The hard drive on my lashed-together several-years-old PC desktop has failed for the second time in a year so I have decided to stop trying to revive it and plan to replace it with a laptop that my wife can use commuting as well.

Priorities:
1 Durability
2 Good support (mainly good repair and overall customer service but
telephone tech support might help). Good coverage in Europe/US a plus.
3 light/small and acceptable battery life (3 hrs?)
4 acceptable games performance (don’t tell the wife!). Otherwise will just
get used for word processing etc so don’t need lots of processor power.
5 Not too expensive (< 1000 quid) Mainly on the basis of 1 and 2 I limited myself to Toshiba or IBM and have more or less narrowed down to: Thinkpad T41 or a Portege A200

Should I be considering an HP or other brand as well – if so which? Which
of Tosh and IBM deliver better support these days? Any “gotchas”/tech dead
ends I should look out for when making my decision?

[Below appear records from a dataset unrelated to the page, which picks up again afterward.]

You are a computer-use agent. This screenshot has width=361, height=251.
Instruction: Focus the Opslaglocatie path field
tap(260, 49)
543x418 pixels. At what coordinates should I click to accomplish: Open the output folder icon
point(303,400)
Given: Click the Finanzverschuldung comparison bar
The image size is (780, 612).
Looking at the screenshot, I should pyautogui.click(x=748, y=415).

My prejudice tells me the IBM will be the sturdier choice…

18 May 2005

While Skype (which I am using extensively these days) makes it easy to call your Internet-using friends for free you normally have to pay something if you want to call a conventional phone using a voice over IP service (BBC hype notwithstanding). One organization, however, is enabling completely free of charge phoning – the fwdOUT Network. The catch is that you have to be running a Linux-based PBX on your own phone (thus enabling others to share your line) in order to participate.

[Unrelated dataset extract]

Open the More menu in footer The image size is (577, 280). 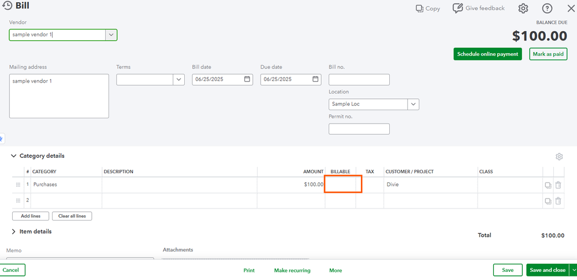336,270
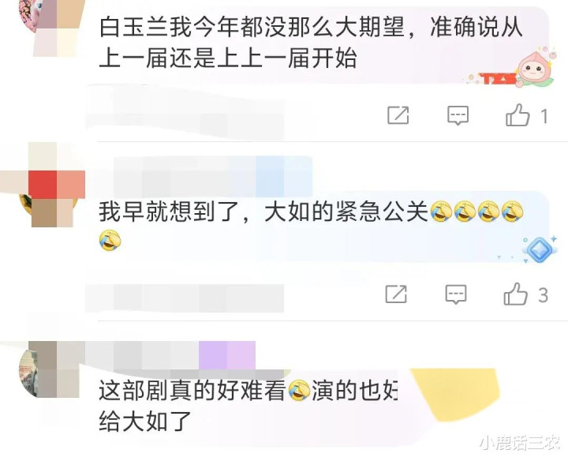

Free World Dialup (by some of the same people) used to offer free calls to a number of locations around the world to anyone using an IP phone but I guess that wasn’t economically viable and it now offers straight computer to computer telephony….

6 May 2005
Filed under:About this blog,Weblogs at9:16 am

If you have been reading blog.org before via RSS you may need to update the XML weblink to this (http://blog.org/wp-rss2.php) in order to read my blog now that it has moved. I also don’t know how to give each of my categories its own RSS feed at the moment though I am sure it is possible so you’ll have to read along with everything for the moment.

5 May 2005
Filed under:Personal,Useful web resources at6:28 pm

Just a quick note to mention to any of my friends or fellow academics that read this that I am often logged into Skype these days (now that I have a laptop with built in mic and speakers). For those who don’t know Skype is a mixture of instant message application and Internet telephone). My Skype ID is, unsurprisingly, “DavidBrake”. If I don’t know you please let me know why I should let you connect to me (I set my Skype to “contacts only”).

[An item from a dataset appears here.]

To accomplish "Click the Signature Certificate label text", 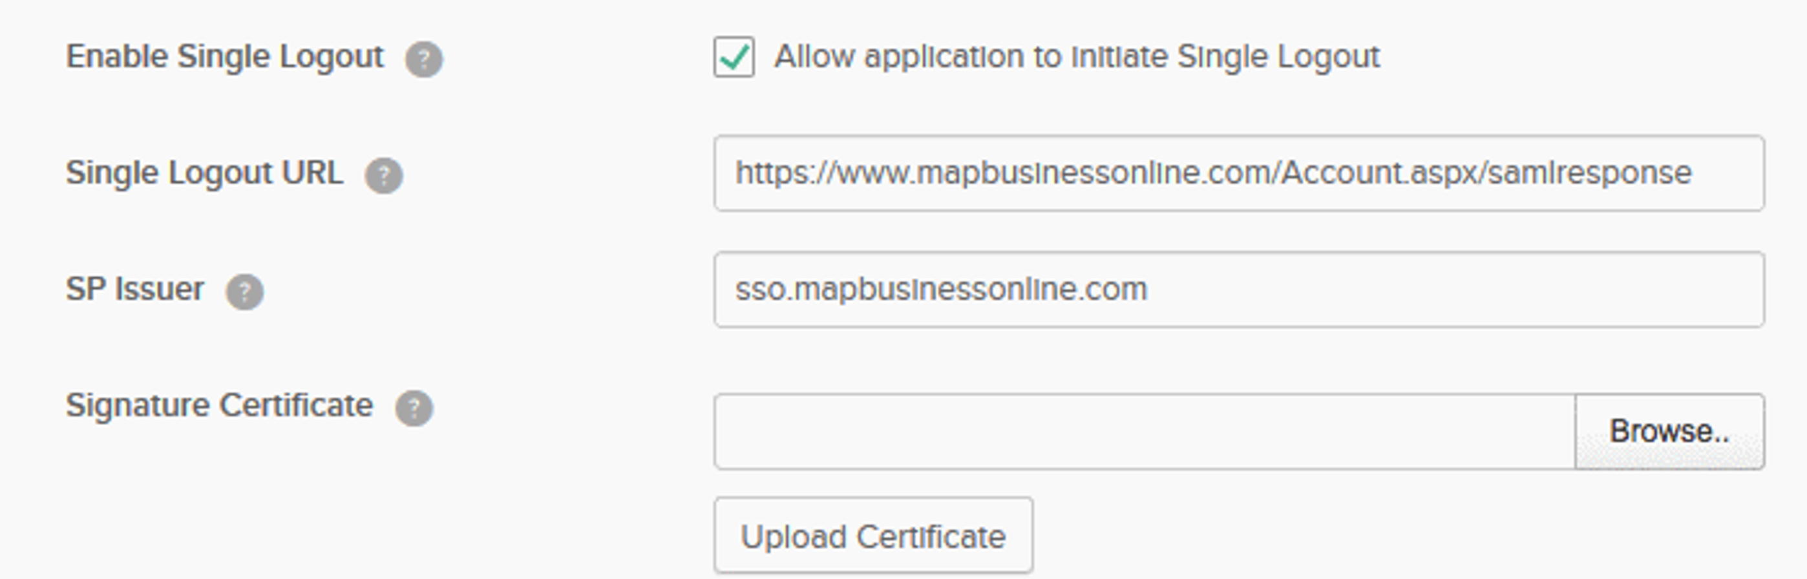I will (x=220, y=406).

Update: That’s “DavidBrake” not “David Brake” as I thought…

Traditionally if you wanted a WordPress weblog (open source so free to use and arguably the most feature rich blogging product around) you needed to be techie yourself or at least have a techie friend with server space spare. Certainly it is only thanks to my own connections in the tech fraternity that I have been able to have this blog hosted using first Moveable Type and now WordPress.

Recently, however, I have discovered that blogsome offers a free hosting service similar to blogger‘s so anyone reading this could have a blog like mine. I’m a little concerned that blogsome don’t have any apparent means of gathering revenue to offset the cost of hosting so they could disappear one day – particularly if they get popular – but my guess is that by the time they do there will be lots of other places able to take over hosting.

If you are already running a weblog using another service you may need a little help getting your archives across to this new platform but once you have taken the plunge I’m sure you’ll agree it was worth it to get features like categories, password protected posts and an extensible architecture for people to add features.

I am not using blogsome myself – instead this weblog, like my other group weblog at the LSE is now generously hosted by Tim Duckett.

Hope you enjoy the new look. Feel free to comment with suggestions and do let me know if there are any problems.

P.S. If you are in the UK don’t forget to vote!